*Written instruction:* Reproduce word for word the portion of the forum thread below that runs from "Quick questions about" up to and including "on this cruise.".

Quick questions about the restaurants:
1) You mentioned Dinner was formal.  How formal?
2) The chef's table: Do they mix smaller parties on the table of 8? I actually don't mind being mixed in, and would like to experience the chef's table but am either a party of 1 or 2 on this cruise.

Thanks


----------



## met19

*WDW*Groupie* said:


> I don't know how long you will be there.
> 
> For 1 day I'd go up the local hill (easy to reach by train), hike up to the restaurant, grab a bite and soak in the views.  There is an observation tower that you can climb up (small fee) which affords nice views.  From here there are all kinds of hiking trails that you can take.
> 
> Walk to old town and stroll the street.  Walk the main street down to the water.  I did a cycling tour which was okay (the guide was very vocally politically biased which affected my enjoyment).
> 
> If you have more than 1 day then I'd recommend taking the train to Lucerne or heading to Mount Pilatus.  Both easy day trips.  You could *probably* do both if you left Zurich early, didn't spend long at Pilatus and took a late train from Lucern to Zurich.
> 
> I plan on heading to the Swatch store in Zurich to get my daughter a watch (they have watches you can only get in Switzerland).

*Dataset content:*
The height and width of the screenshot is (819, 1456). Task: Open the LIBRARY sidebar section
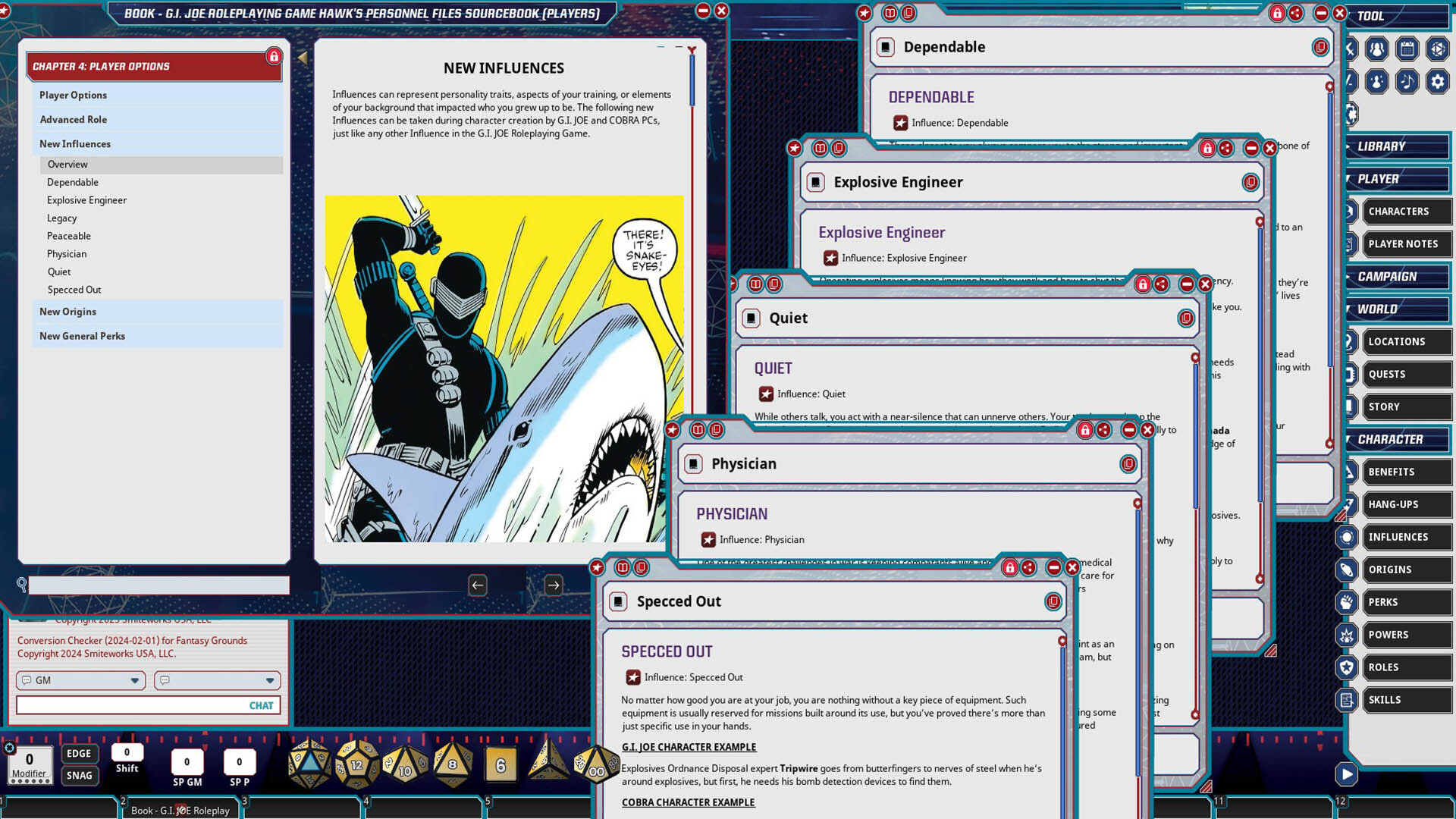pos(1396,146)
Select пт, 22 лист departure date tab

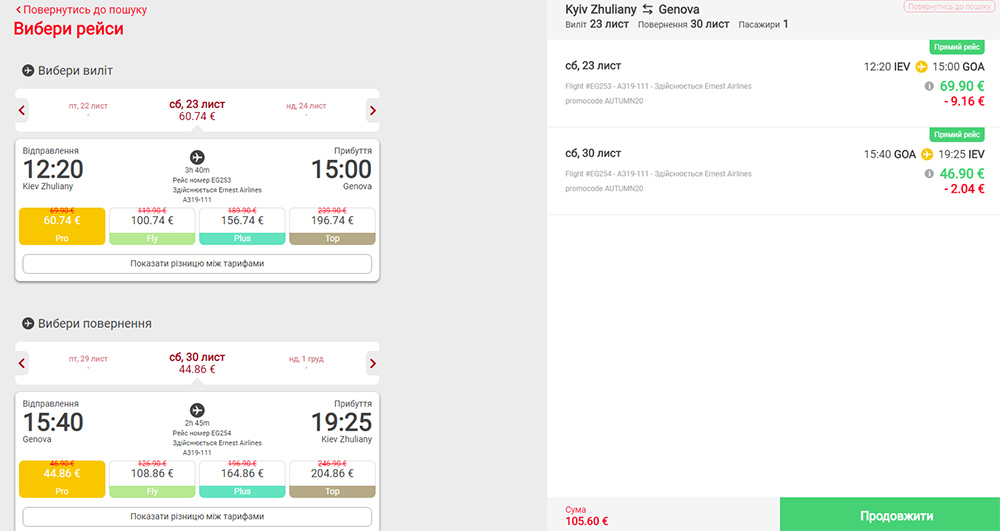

*Answer to the task:*
Quick questions about the restaurants:
1) You mentioned Dinner was formal.  How formal?
2) The chef's table: Do they mix smaller parties on the table of 8? I actually don't mind being mixed in, and would like to experience the chef's table but am either a party of 1 or 2 on this cruise.